# Leestekst
ECLI:NL:RVS:2014:741

Raad van State

Datum uitspraak
5 maart 2014
Publicatiedatum
5 maart 2014
Zaaknummer
201303580/1/A1
Instantie
Raad van State
Type
Uitspraak
Rechtsgebied
Bestuursrecht
Procedures
  • Hoger beroep
Rechters
  • Th.C. van Sloten
  • Y.E.M.A. Timmerman-Buck
  • J. Kramer
Vindplaatsen
  • Rechtspraak.nl
AI samenvatting door LexboostAutomatisch gegenereerd

Hoger beroep tegen besluit college van burgemeester en wethouders van 's-Hertogenbosch inzake bouwvergunning en last onder dwangsom

In deze zaak gaat het om een hoger beroep van [appellant A] en [appellante B] tegen de tussenuitspraak van de rechtbank 's-Hertogenbosch en de einduitspraak van 8 maart 2013. De rechtbank had eerder geoordeeld dat het college van burgemeester en wethouders van 's-Hertogenbosch [appellant] had gelast om een pand op het perceel in de oorspronkelijke staat terug te brengen. Dit besluit was genomen op 26 november 2009, waarna verschillende besluiten volgden, waaronder de weigering van een bouwvergunning voor het splitsen van de woning in drie appartementen. De rechtbank had in haar einduitspraak het beroep van [appellant] gegrond verklaard en het besluit van 8 juni 2011 vernietigd, maar de rechtsgevolgen van het besluit met betrekking tot de bouwvergunning in stand gelaten.

# Opdracht 1
Op welke datum werd volgens de tekst over de uitspraak het besluit genomen om het pand in de oorspronkelijke staat terug te laten brengen?
# Opdracht 2
Noem alle rechters die in de tekst over de uitspraak worden vermeld.
# Opdracht 3
Schrijf de tekst over de uitspraak verder vanaf de laatste zin.
De items hebben geen verband met de tekst over de uitspraak.

# Studiemateriaal
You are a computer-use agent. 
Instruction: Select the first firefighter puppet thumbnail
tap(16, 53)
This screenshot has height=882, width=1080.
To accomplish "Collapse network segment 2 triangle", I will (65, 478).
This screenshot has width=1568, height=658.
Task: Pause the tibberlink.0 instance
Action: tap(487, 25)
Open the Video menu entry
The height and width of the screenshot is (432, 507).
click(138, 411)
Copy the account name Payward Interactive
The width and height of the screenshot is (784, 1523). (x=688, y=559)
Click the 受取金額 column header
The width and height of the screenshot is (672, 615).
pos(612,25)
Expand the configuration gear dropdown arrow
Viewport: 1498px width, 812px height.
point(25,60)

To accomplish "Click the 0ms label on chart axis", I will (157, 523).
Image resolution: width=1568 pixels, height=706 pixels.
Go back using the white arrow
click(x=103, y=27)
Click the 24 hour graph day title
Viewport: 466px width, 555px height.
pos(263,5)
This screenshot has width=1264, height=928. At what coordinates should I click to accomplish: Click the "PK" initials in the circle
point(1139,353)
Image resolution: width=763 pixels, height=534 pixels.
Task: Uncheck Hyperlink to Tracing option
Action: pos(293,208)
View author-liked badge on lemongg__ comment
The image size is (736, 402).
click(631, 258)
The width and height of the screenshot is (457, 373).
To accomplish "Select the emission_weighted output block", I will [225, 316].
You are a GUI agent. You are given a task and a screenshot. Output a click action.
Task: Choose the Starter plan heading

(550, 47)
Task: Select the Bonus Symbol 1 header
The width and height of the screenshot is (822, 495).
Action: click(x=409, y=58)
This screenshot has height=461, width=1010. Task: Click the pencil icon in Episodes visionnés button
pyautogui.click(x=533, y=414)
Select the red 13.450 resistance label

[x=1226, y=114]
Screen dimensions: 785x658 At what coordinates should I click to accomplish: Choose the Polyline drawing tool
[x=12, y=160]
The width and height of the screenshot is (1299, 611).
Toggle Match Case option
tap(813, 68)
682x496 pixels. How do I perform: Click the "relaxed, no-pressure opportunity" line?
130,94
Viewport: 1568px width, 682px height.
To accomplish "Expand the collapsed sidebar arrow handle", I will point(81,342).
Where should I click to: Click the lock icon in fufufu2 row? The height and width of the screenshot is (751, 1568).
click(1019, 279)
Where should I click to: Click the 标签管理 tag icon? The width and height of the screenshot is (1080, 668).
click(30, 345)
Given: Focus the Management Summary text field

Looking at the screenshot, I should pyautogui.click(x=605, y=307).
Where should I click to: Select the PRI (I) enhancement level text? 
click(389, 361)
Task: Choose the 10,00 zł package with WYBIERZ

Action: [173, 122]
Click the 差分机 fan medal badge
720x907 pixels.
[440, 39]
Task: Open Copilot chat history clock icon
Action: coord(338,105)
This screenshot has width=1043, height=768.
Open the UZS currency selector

# Antwoord 1
Op 26 november 2009.

# Antwoord 2
Th.C. van Sloten, Y.E.M.A. Timmerman-Buck en J. Kramer.

# Antwoord 3
Tijdens de zitting op 28 november 2013 werd de zaak behandeld, waarbij [appellant] werd bijgestaan door zijn advocaat. De Afdeling bestuursrechtspraak van de Raad van State heeft de zaak vervolgens beoordeeld. De Afdeling concludeert dat de rechtbank terecht heeft overwogen dat het college in redelijkheid heeft kunnen besluiten om geen ontheffing te verlenen op grond van de bouwverordening, gezien de hoge parkeerdruk in het Veemarktkwartier. De rechtbank heeft ook terecht geoordeeld dat er geen bijzondere omstandigheden waren die een ontheffing rechtvaardigden. Het hoger beroep van [appellant] is ongegrond verklaard, en de aangevallen uitspraak is bevestigd. Er is geen aanleiding voor een proceskostenveroordeling.

Uitspraak

201303580/1/A1.
Datum uitspraak: 5 maart 2014
AFDELING
BESTUURSRECHTSPRAAK
Uitspraak op het hoger beroep van:
[appellant A] en [appellante B], wonend te 's-Hertogenbosch (hierna tezamen in enkelvoud: [appellant]),
tegen de tussenuitspraak van 4 juli 2012 en de einduitspraak van 8 maart 2013 van de rechtbank 's-Hertogenbosch in zaak nr. 11/2339 in het geding tussen:
[appellant]
en
het college van burgemeester en wethouders van 's-Hertogenbosch.
Procesverloop
Bij besluit van 26 november 2009 heeft het college [appellant] gelast het pand op het perceel [locatie] te 's-Hertogenbosch in de oorspronkelijke staat terug te brengen.
Bij besluit van 20 juli 2010 heeft het college geweigerd [appellant] bouwvergunning te verlenen voor het splitsen van een woning in drie appartementen op het perceel.
Bij besluit van 8 juni 2011 heeft het college het door [appellant] tegen de besluiten van 26 november 2009 en 20 juli 2010 gemaakte bezwaar ongegrond verklaard.
Bij tussenuitspraak van 4 juli 2012 heeft de rechtbank het college opgedragen de in het besluit van 8 juni 2011 geconstateerde gebreken te herstellen.
Bij brief van 29 augustus 2012 heeft het college het besluit van 8 juni 2011 nader gemotiveerd.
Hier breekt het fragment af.